→ PROBLEM DETAILS
Extract exactly and only the lines of the data below, starting at the line with "Viewport: 2520px width, 1468px height." and stopping after the final line.

→ SOURCE MATERIAL
*** Begin section ***

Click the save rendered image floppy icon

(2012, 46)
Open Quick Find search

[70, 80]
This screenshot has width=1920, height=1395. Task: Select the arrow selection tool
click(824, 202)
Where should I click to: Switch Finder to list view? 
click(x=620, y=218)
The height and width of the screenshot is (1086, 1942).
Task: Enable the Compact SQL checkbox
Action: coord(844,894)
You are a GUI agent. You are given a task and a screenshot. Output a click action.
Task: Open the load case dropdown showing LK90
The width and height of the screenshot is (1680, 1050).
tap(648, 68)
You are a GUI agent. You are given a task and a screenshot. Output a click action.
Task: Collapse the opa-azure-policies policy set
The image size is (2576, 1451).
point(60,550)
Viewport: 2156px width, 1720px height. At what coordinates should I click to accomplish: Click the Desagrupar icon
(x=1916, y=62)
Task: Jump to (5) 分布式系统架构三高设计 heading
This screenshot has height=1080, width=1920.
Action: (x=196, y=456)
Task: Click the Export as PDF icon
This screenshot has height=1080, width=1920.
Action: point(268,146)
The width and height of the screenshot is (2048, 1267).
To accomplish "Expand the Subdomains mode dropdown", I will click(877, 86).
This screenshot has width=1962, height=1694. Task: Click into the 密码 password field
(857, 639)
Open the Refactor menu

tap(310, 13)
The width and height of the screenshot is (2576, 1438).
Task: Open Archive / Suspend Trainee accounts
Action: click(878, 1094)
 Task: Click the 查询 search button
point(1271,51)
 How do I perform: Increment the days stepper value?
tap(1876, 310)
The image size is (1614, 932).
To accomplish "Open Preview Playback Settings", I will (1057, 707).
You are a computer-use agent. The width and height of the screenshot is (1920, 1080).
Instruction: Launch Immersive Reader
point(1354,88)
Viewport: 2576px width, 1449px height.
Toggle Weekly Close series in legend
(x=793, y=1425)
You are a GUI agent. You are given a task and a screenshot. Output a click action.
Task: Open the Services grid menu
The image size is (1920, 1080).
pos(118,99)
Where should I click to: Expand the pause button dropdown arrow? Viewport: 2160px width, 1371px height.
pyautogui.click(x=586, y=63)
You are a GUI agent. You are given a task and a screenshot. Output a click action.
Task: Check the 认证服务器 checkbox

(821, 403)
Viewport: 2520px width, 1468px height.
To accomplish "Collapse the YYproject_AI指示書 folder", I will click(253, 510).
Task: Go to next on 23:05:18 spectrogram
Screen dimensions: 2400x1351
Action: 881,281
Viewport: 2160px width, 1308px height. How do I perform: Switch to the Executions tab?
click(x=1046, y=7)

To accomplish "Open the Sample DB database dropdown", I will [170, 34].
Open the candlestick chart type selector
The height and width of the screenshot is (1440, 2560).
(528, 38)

*** End section ***

→ EXERCISE RESULT
Viewport: 2520px width, 1468px height.
To accomplish "Collapse the YYproject_AI指示書 folder", I will click(253, 510).
Task: Go to next on 23:05:18 spectrogram
Screen dimensions: 2400x1351
Action: 881,281
Viewport: 2160px width, 1308px height. How do I perform: Switch to the Executions tab?
click(x=1046, y=7)

To accomplish "Open the Sample DB database dropdown", I will [170, 34].
Open the candlestick chart type selector
The height and width of the screenshot is (1440, 2560).
(528, 38)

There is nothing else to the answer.